Spemann’s co-researcher, Hanns Bruno Geinitz transplanted a Spemann-Mangold organizer into developing blastocoels using the Einsteck method, which induced embryos like the ones obtained in Spemann and Mangold’s original experiments. Geinitz expanded on the original organizer experiment by transferring organizers from frogs and toads into salamander gastrulae. Geinitz called this type of transfer xenoplastic because it involved transplant of cells from a different genus, as opposed to heteroplastic, which involved cross-species transfers like those used by Spemann and Mangold.
Although it was initially proposed that the Spemann-Mangold organizer induced differentiation of the central nervous system, more recent mechanistic examinations have revealed more complicated genetic interactions. Embryologists have determined that the presence of the Spemann-Mangold organizer impedes signaling to the overlying ectoderm. Instead of becoming skin cells, the organizer-affected ectoderm cells become central nervous system tissue. In 1992, Richard M. Harland and William C. Smith at the University of California at Berkeley in Berkeley, California discovered a protein integral to cellular induction at the Spemann-Mangold Organizer.
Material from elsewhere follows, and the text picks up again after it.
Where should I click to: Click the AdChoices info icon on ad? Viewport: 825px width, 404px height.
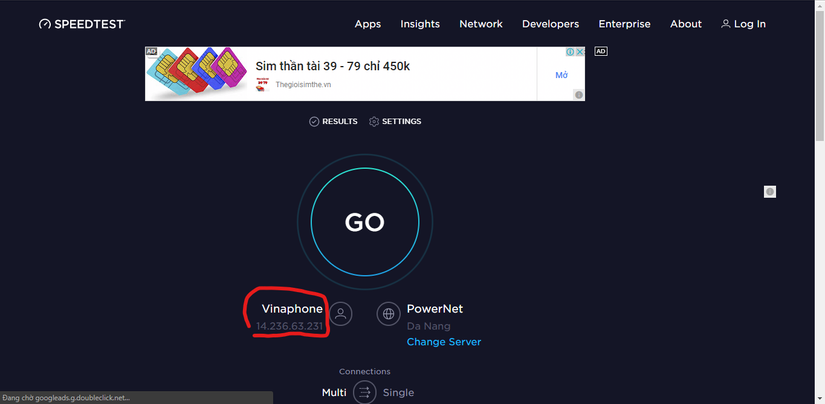(x=570, y=52)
As the protein was essential for neural development and eventually the formation of the head, the scientists called it noggin.
Since that discovery, the collective work of many experimental embryologists has revealed patterns of genetic interactions. The developing blastula secretes bone morphogenetic protein-4 (BMP-4) from the ventral side of the embryo, opposite the organizer. BMP-4 diffuses throughout the blastocoel and induces skin cells where it binds to ectodermal cells. However, the organizer blocks BMP-4 from binding to the surrounding ectoderm by secreting the proteins chordin and noggin. Chordin and noggin bind to BMP-4 in the organizer-affected area to prevent BMP-4 from binding to ectoderm receptors. Instead of becoming skin cells, the ectodermal cells in the area of the organizer take the default path of becoming central nervous system tissues.
Edward De Robertis, the first scientist to isolate the Homeobox gene in 1984 and the co-discoverer of the protein chordin in 1994, published a review of the changing conception of the organizer, “Spemann’s Organizer and Self-Regulation in Amphibian Embryos.” In the review, De Robertis covers much of the recent research examining the role of RNA and gene signaling in embryonic induction. De Robertis also explains the tendency of embryonic cells to differentiate into neural plate cells when exposed to organizing material observed in many experiments that followed Spemann’s original publications.
The amphibious Spemann-Mangold organizer has developmental analogues in both fish (embryonic shield) and bird (Hensen’s node) embryos that are responsible for body plan arrangement. Spemann and Mangold’s work with induction and organization in developing amphibian embryos culminated in Spemann being awarded the Nobel Prize in Medicine in 1935. The Nobel Prize is not posthumously awarded, and Mangold had died prior to Spemann's award. Embryologists continue to study the Spemann-Mangold organizer and induction as they relate to body plans and nervous system development in amphibians.